Nada es cierto cuando una puerta desconocida se abre. En Atrios no se encuentra una lectura fácil. No hay certezas. Sin acordarlo sabía que, si este libro y yo estábamos destinados a ser y hacer algo, era a dar con la vida y la muerte en el filo de las palabras y en la rabia de los silencios. Parece de bajos vuelos el propósito. No lo es: se trata de llegar al vértice: la mota de polvo en la que confluyen los vientos, el cénit de la montaña, la precisión del ángulo donde las líneas se tocan y se convierten en la gran línea de la interpretación, donde el lector por fin llega, siente en la garganta al agua y al aceite juntarse en una idea de la cual surge la historia. Nada es dado, nada existe: “No hay rostros, solo frazadas abrasándose en el impacto de esa flama-fuego, antorcha, fogata-fauna-furia-falsedad” (p.19).

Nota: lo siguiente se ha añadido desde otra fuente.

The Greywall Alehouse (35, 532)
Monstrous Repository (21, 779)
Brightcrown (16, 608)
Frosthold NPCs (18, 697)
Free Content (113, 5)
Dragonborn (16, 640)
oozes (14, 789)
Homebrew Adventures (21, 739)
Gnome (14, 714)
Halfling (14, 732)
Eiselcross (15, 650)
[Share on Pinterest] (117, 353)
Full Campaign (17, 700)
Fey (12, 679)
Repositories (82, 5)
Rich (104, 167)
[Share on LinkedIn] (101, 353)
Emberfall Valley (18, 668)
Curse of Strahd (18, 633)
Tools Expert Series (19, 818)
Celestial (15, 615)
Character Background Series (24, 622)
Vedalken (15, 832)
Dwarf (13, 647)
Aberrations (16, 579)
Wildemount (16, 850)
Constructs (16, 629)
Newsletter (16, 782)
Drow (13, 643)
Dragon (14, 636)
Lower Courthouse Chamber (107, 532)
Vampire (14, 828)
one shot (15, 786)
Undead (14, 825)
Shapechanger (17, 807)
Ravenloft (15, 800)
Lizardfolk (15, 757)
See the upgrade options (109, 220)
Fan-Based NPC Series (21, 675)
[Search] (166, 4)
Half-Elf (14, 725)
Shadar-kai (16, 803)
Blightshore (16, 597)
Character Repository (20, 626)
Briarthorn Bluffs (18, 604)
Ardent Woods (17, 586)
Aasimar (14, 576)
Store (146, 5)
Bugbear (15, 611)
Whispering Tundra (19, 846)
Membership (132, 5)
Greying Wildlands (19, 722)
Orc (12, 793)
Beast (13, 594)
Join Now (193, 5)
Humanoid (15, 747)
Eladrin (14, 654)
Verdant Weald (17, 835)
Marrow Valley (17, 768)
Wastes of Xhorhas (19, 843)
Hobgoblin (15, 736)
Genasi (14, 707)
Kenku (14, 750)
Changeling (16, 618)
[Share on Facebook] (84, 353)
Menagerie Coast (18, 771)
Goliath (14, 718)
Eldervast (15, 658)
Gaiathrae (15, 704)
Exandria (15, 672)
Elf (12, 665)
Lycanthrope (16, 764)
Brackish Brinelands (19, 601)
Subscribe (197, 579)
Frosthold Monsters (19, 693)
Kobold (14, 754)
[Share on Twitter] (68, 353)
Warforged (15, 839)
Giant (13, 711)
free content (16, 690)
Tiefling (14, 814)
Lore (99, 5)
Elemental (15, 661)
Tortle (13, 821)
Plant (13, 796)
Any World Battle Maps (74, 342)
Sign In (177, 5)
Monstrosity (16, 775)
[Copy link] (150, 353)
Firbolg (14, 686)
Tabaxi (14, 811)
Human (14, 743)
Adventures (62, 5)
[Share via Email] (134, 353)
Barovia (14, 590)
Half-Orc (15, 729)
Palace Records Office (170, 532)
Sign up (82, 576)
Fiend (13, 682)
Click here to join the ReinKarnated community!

La mejor ruta para llegar a Atrios fue desde mi lectora común y corriente. La que deambula por la vigilia del vértigo y el goce: ese sitio donde nada y todo puede ser posible, adonde con pasos de duende se atraviesa el campo minado del enigma. Y con un cúmulo de disfrute por delante, le abrí paso a la literatura, al viaje de 69 páginas, 69, seis, nueve, el número que sesean y sisean las lenguas de los amantes, abriéndose paso entre la carne para llegar, claro, al vértice.